++++ RECORDS PROVIDED
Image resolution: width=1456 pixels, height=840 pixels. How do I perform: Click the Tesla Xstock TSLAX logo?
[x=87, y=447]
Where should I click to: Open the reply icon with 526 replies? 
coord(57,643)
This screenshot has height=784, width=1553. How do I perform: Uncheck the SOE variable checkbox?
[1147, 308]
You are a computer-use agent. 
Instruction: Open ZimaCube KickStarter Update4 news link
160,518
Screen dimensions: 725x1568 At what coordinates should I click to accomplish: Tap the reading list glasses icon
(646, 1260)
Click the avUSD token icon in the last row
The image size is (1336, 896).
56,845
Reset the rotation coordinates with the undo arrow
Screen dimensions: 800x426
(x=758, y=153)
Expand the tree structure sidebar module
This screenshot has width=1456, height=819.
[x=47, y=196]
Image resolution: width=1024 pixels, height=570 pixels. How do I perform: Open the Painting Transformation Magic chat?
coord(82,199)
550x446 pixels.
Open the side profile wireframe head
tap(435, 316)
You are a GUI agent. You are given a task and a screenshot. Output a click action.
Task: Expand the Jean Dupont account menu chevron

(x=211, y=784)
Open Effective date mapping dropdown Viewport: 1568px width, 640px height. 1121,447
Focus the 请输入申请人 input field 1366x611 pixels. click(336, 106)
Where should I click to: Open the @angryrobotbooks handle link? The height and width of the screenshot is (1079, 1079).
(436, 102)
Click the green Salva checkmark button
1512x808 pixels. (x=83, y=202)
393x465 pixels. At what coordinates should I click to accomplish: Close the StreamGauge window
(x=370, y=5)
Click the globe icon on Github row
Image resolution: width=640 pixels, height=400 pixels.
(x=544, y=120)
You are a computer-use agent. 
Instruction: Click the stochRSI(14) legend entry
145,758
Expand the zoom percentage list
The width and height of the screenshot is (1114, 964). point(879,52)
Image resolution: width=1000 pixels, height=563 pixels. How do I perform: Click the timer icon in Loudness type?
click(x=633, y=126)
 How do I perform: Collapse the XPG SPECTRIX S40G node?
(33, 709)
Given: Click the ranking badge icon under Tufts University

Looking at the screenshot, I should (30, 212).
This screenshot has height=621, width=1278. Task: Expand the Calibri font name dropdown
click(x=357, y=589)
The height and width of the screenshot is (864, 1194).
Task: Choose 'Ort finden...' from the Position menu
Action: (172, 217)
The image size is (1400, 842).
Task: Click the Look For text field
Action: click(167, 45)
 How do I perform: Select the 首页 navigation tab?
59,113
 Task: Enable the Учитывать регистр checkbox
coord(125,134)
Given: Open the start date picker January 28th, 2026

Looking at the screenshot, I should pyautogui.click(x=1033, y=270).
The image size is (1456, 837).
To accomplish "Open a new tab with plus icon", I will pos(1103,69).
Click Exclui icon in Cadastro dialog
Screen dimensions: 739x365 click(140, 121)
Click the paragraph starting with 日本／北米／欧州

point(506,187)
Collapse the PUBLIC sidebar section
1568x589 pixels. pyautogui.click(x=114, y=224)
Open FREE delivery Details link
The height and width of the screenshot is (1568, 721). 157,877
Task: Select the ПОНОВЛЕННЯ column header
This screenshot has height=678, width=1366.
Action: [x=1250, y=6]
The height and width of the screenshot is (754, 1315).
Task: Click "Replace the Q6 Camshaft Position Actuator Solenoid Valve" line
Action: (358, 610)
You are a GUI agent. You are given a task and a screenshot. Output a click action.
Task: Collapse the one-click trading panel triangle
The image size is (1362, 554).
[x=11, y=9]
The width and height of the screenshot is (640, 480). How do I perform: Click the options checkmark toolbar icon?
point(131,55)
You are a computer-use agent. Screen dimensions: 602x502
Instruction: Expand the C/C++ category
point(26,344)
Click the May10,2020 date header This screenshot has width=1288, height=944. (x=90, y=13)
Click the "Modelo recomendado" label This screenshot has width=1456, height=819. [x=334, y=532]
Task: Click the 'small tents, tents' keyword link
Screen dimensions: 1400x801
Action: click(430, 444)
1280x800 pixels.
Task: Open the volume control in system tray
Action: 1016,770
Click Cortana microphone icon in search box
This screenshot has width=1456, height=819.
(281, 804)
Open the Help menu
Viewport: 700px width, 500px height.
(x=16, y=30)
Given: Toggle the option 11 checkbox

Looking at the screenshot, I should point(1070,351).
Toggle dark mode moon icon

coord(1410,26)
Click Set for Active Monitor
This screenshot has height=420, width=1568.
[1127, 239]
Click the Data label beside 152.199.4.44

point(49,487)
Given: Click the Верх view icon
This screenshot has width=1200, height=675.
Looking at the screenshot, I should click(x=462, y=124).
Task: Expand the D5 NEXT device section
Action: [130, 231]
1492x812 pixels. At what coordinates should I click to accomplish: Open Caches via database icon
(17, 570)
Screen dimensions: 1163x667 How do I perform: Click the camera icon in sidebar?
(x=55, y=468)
++++++++
REQUIRED WORK: Update the entries above by replacing "How do I perform" with "How can I carry out" wherever it occurs, leaving everything else unchanged.

RESULT OF THE EXERCISE:
Image resolution: width=1456 pixels, height=840 pixels. How can I carry out: Click the Tesla Xstock TSLAX logo?
[x=87, y=447]
Where should I click to: Open the reply icon with 526 replies? 
coord(57,643)
This screenshot has height=784, width=1553. How can I carry out: Uncheck the SOE variable checkbox?
[1147, 308]
You are a computer-use agent. 
Instruction: Open ZimaCube KickStarter Update4 news link
160,518
Screen dimensions: 725x1568 At what coordinates should I click to accomplish: Tap the reading list glasses icon
(646, 1260)
Click the avUSD token icon in the last row
The image size is (1336, 896).
56,845
Reset the rotation coordinates with the undo arrow
Screen dimensions: 800x426
(x=758, y=153)
Expand the tree structure sidebar module
This screenshot has width=1456, height=819.
[x=47, y=196]
Image resolution: width=1024 pixels, height=570 pixels. How can I carry out: Open the Painting Transformation Magic chat?
coord(82,199)
550x446 pixels.
Open the side profile wireframe head
tap(435, 316)
You are a GUI agent. You are given a task and a screenshot. Output a click action.
Task: Expand the Jean Dupont account menu chevron

(x=211, y=784)
Open Effective date mapping dropdown Viewport: 1568px width, 640px height. 1121,447
Focus the 请输入申请人 input field 1366x611 pixels. click(336, 106)
Where should I click to: Open the @angryrobotbooks handle link? The height and width of the screenshot is (1079, 1079).
(436, 102)
Click the green Salva checkmark button
1512x808 pixels. (x=83, y=202)
393x465 pixels. At what coordinates should I click to accomplish: Close the StreamGauge window
(x=370, y=5)
Click the globe icon on Github row
Image resolution: width=640 pixels, height=400 pixels.
(x=544, y=120)
You are a computer-use agent. 
Instruction: Click the stochRSI(14) legend entry
145,758
Expand the zoom percentage list
The width and height of the screenshot is (1114, 964). point(879,52)
Image resolution: width=1000 pixels, height=563 pixels. How can I carry out: Click the timer icon in Loudness type?
click(x=633, y=126)
 How can I carry out: Collapse the XPG SPECTRIX S40G node?
(33, 709)
Given: Click the ranking badge icon under Tufts University

Looking at the screenshot, I should (30, 212).
This screenshot has height=621, width=1278. Task: Expand the Calibri font name dropdown
click(x=357, y=589)
The height and width of the screenshot is (864, 1194).
Task: Choose 'Ort finden...' from the Position menu
Action: (172, 217)
The image size is (1400, 842).
Task: Click the Look For text field
Action: click(167, 45)
 How can I carry out: Select the 首页 navigation tab?
59,113
 Task: Enable the Учитывать регистр checkbox
coord(125,134)
Given: Open the start date picker January 28th, 2026

Looking at the screenshot, I should pyautogui.click(x=1033, y=270).
The image size is (1456, 837).
To accomplish "Open a new tab with plus icon", I will pos(1103,69).
Click Exclui icon in Cadastro dialog
Screen dimensions: 739x365 click(140, 121)
Click the paragraph starting with 日本／北米／欧州

point(506,187)
Collapse the PUBLIC sidebar section
1568x589 pixels. pyautogui.click(x=114, y=224)
Open FREE delivery Details link
The height and width of the screenshot is (1568, 721). 157,877
Task: Select the ПОНОВЛЕННЯ column header
This screenshot has height=678, width=1366.
Action: [x=1250, y=6]
The height and width of the screenshot is (754, 1315).
Task: Click "Replace the Q6 Camshaft Position Actuator Solenoid Valve" line
Action: (358, 610)
You are a GUI agent. You are given a task and a screenshot. Output a click action.
Task: Collapse the one-click trading panel triangle
The image size is (1362, 554).
[x=11, y=9]
The width and height of the screenshot is (640, 480). How can I carry out: Click the options checkmark toolbar icon?
point(131,55)
You are a computer-use agent. Screen dimensions: 602x502
Instruction: Expand the C/C++ category
point(26,344)
Click the May10,2020 date header This screenshot has width=1288, height=944. (x=90, y=13)
Click the "Modelo recomendado" label This screenshot has width=1456, height=819. [x=334, y=532]
Task: Click the 'small tents, tents' keyword link
Screen dimensions: 1400x801
Action: click(430, 444)
1280x800 pixels.
Task: Open the volume control in system tray
Action: 1016,770
Click Cortana microphone icon in search box
This screenshot has width=1456, height=819.
(281, 804)
Open the Help menu
Viewport: 700px width, 500px height.
(x=16, y=30)
Given: Toggle the option 11 checkbox

Looking at the screenshot, I should point(1070,351).
Toggle dark mode moon icon

coord(1410,26)
Click Set for Active Monitor
This screenshot has height=420, width=1568.
[1127, 239]
Click the Data label beside 152.199.4.44

point(49,487)
Given: Click the Верх view icon
This screenshot has width=1200, height=675.
Looking at the screenshot, I should click(x=462, y=124).
Task: Expand the D5 NEXT device section
Action: [130, 231]
1492x812 pixels. At what coordinates should I click to accomplish: Open Caches via database icon
(17, 570)
Screen dimensions: 1163x667 How can I carry out: Click the camera icon in sidebar?
(x=55, y=468)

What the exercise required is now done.